**SET TASK:**
Copy out every line of the material below with no changes at all.

Records
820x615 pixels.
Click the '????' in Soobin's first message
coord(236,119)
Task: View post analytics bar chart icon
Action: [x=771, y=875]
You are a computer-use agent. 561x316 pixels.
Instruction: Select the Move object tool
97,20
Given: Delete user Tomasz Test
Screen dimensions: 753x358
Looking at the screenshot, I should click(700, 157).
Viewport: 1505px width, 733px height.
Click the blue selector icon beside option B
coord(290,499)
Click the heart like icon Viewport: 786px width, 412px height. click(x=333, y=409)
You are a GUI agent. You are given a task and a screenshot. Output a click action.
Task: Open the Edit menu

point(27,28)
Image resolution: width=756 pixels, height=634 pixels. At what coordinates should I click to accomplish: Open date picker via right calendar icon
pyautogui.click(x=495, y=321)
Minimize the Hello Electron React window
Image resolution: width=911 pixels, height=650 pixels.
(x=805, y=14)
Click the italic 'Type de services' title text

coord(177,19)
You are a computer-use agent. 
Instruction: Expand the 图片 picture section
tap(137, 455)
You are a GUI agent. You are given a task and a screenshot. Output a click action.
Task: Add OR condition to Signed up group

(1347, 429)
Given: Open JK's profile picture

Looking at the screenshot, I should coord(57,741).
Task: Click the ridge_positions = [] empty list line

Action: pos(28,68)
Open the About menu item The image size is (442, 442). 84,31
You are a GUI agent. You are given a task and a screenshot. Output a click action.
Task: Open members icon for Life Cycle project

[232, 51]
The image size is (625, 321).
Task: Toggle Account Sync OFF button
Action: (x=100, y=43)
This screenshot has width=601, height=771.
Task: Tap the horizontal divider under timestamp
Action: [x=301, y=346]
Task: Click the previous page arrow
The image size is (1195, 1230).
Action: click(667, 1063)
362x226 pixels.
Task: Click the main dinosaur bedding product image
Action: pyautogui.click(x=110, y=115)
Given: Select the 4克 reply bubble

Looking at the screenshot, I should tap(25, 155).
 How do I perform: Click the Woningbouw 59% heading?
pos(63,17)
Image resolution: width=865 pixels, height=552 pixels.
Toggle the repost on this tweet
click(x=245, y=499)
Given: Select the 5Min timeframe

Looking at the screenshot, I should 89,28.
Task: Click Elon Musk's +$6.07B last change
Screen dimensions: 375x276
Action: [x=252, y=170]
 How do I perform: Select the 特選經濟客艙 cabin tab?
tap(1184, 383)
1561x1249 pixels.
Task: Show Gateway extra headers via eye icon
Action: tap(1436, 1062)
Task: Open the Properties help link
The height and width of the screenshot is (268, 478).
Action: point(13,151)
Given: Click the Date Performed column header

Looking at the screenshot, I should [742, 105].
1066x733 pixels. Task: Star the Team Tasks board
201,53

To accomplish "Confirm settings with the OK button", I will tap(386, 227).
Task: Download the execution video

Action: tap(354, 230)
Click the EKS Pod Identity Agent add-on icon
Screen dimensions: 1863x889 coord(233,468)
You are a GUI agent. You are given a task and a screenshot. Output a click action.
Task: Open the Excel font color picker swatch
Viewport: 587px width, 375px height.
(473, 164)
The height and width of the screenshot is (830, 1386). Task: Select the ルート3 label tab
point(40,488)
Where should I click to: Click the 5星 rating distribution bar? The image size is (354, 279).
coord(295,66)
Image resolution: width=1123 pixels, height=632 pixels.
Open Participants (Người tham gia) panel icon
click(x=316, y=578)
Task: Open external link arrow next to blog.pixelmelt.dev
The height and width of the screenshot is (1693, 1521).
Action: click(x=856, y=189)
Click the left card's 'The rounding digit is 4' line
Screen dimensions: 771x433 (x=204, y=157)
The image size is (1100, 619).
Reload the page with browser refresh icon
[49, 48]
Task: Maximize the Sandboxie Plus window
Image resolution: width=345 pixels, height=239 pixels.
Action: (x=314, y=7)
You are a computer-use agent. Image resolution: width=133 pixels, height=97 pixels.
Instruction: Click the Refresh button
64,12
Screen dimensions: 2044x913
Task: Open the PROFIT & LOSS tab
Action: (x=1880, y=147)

**RESULT FOR THIS EXERCISE:**
820x615 pixels.
Click the '????' in Soobin's first message
coord(236,119)
Task: View post analytics bar chart icon
Action: [x=771, y=875]
You are a computer-use agent. 561x316 pixels.
Instruction: Select the Move object tool
97,20
Given: Delete user Tomasz Test
Screen dimensions: 753x358
Looking at the screenshot, I should click(700, 157).
Viewport: 1505px width, 733px height.
Click the blue selector icon beside option B
coord(290,499)
Click the heart like icon Viewport: 786px width, 412px height. click(x=333, y=409)
You are a GUI agent. You are given a task and a screenshot. Output a click action.
Task: Open the Edit menu

point(27,28)
Image resolution: width=756 pixels, height=634 pixels. At what coordinates should I click to accomplish: Open date picker via right calendar icon
pyautogui.click(x=495, y=321)
Minimize the Hello Electron React window
Image resolution: width=911 pixels, height=650 pixels.
(x=805, y=14)
Click the italic 'Type de services' title text

coord(177,19)
You are a computer-use agent. 
Instruction: Expand the 图片 picture section
tap(137, 455)
You are a GUI agent. You are given a task and a screenshot. Output a click action.
Task: Add OR condition to Signed up group

(1347, 429)
Given: Open JK's profile picture

Looking at the screenshot, I should coord(57,741).
Task: Click the ridge_positions = [] empty list line

Action: pos(28,68)
Open the About menu item The image size is (442, 442). 84,31
You are a GUI agent. You are given a task and a screenshot. Output a click action.
Task: Open members icon for Life Cycle project

[232, 51]
The image size is (625, 321).
Task: Toggle Account Sync OFF button
Action: (x=100, y=43)
This screenshot has width=601, height=771.
Task: Tap the horizontal divider under timestamp
Action: [x=301, y=346]
Task: Click the previous page arrow
The image size is (1195, 1230).
Action: click(667, 1063)
362x226 pixels.
Task: Click the main dinosaur bedding product image
Action: pyautogui.click(x=110, y=115)
Given: Select the 4克 reply bubble

Looking at the screenshot, I should tap(25, 155).
 How do I perform: Click the Woningbouw 59% heading?
pos(63,17)
Image resolution: width=865 pixels, height=552 pixels.
Toggle the repost on this tweet
click(x=245, y=499)
Given: Select the 5Min timeframe

Looking at the screenshot, I should 89,28.
Task: Click Elon Musk's +$6.07B last change
Screen dimensions: 375x276
Action: [x=252, y=170]
 How do I perform: Select the 特選經濟客艙 cabin tab?
tap(1184, 383)
1561x1249 pixels.
Task: Show Gateway extra headers via eye icon
Action: tap(1436, 1062)
Task: Open the Properties help link
The height and width of the screenshot is (268, 478).
Action: point(13,151)
Given: Click the Date Performed column header

Looking at the screenshot, I should [742, 105].
1066x733 pixels. Task: Star the Team Tasks board
201,53

To accomplish "Confirm settings with the OK button", I will tap(386, 227).
Task: Download the execution video

Action: tap(354, 230)
Click the EKS Pod Identity Agent add-on icon
Screen dimensions: 1863x889 coord(233,468)
You are a GUI agent. You are given a task and a screenshot. Output a click action.
Task: Open the Excel font color picker swatch
Viewport: 587px width, 375px height.
(473, 164)
The height and width of the screenshot is (830, 1386). Task: Select the ルート3 label tab
point(40,488)
Where should I click to: Click the 5星 rating distribution bar? The image size is (354, 279).
coord(295,66)
Image resolution: width=1123 pixels, height=632 pixels.
Open Participants (Người tham gia) panel icon
click(x=316, y=578)
Task: Open external link arrow next to blog.pixelmelt.dev
The height and width of the screenshot is (1693, 1521).
Action: click(x=856, y=189)
Click the left card's 'The rounding digit is 4' line
Screen dimensions: 771x433 (x=204, y=157)
The image size is (1100, 619).
Reload the page with browser refresh icon
[49, 48]
Task: Maximize the Sandboxie Plus window
Image resolution: width=345 pixels, height=239 pixels.
Action: (x=314, y=7)
You are a computer-use agent. Image resolution: width=133 pixels, height=97 pixels.
Instruction: Click the Refresh button
64,12
Screen dimensions: 2044x913
Task: Open the PROFIT & LOSS tab
Action: (x=1880, y=147)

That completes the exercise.